NOBL’s strict requirement for admission – the 25-year increase streak – is particularly useful at a time when some sectors are becoming hotbeds for negative dividend action. Those groups include consumer discretionary and energy.
To this point in 2020, a dozen S&P 500 member firms have cut or suspended payouts.
“Those that have announced dividend cuts: Apache (APA), Occidental Petroleum (OXY), SL Green Realty (SLG), and Old Dominion Freight Line (ODFL),” reports Lawrence Strauss for Barron’s. “S&P 500 companies suspending their dividends are Boeing (BA), Darden Restaurants (DRI), Delta Airlines (DAL), Ford Motor (F), Freeport-McMoRan (FCX), Marriott International (MAR), Macy’s (M), and Nordstrom (JWN).”
NOBL Avoids Bad News
Home to 64 stocks, NOBL allocates just 6.70% of its combined weight to real estate and energy stocks. None of the aforementioned names from those sectors are among the ETF’s holdings. In fact, none of NOBL’s have been dividend offenders this year.

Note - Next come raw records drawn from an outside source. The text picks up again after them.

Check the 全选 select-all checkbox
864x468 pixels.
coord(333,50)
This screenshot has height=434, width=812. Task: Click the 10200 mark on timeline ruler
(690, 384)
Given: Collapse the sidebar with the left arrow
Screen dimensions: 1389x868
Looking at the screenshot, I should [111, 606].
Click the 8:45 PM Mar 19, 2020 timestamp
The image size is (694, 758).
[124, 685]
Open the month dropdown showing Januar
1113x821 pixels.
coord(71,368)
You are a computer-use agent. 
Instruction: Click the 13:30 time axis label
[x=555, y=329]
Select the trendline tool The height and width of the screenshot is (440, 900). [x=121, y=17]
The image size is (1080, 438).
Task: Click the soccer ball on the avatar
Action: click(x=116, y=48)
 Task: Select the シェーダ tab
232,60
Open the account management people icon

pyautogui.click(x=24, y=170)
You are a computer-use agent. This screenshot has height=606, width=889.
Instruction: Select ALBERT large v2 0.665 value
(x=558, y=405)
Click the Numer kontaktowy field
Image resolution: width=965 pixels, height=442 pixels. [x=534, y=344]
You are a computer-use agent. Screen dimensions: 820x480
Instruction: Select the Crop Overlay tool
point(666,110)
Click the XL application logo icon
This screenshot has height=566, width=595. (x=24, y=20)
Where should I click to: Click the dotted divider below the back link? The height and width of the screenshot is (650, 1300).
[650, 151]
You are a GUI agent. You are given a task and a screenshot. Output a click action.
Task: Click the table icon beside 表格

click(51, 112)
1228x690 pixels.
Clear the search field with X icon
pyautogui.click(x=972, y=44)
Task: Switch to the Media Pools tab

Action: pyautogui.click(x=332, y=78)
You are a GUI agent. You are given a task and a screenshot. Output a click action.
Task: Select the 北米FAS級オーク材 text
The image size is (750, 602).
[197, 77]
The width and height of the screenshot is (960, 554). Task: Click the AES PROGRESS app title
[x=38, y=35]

Dividend strategies can help mute the impact of volatility by giving investors a steady income stream in the event the markets do get bumpy as a result of unforeseen news events. Historical data confirm NOBL can be a winning idea for investors with longer holding periods, making the fund an ideal choice for young investors just starting out. NOBL is built for long-term investors and data following market tumbles confirms as much.
NOBL’s holdings are equally weighted with none exceeding weights of 1.94% at the end of 2019, meaning that even if one of its components becomes a dividend offender and the stock subsequently sells off, the fund should be relatively immune from a big decline.
The aforementioned Barron’s article references Goldman Sachs research that screened Russell 1000 stocks with high yields and secure payouts, a search turned up 40 names. That group includes at least seven NOBL holdings, such as Dow components Caterpillar (NYSE: CAT), Johnson & Johnson (NYSE: JNJ) and 3M (NYSE: MMM).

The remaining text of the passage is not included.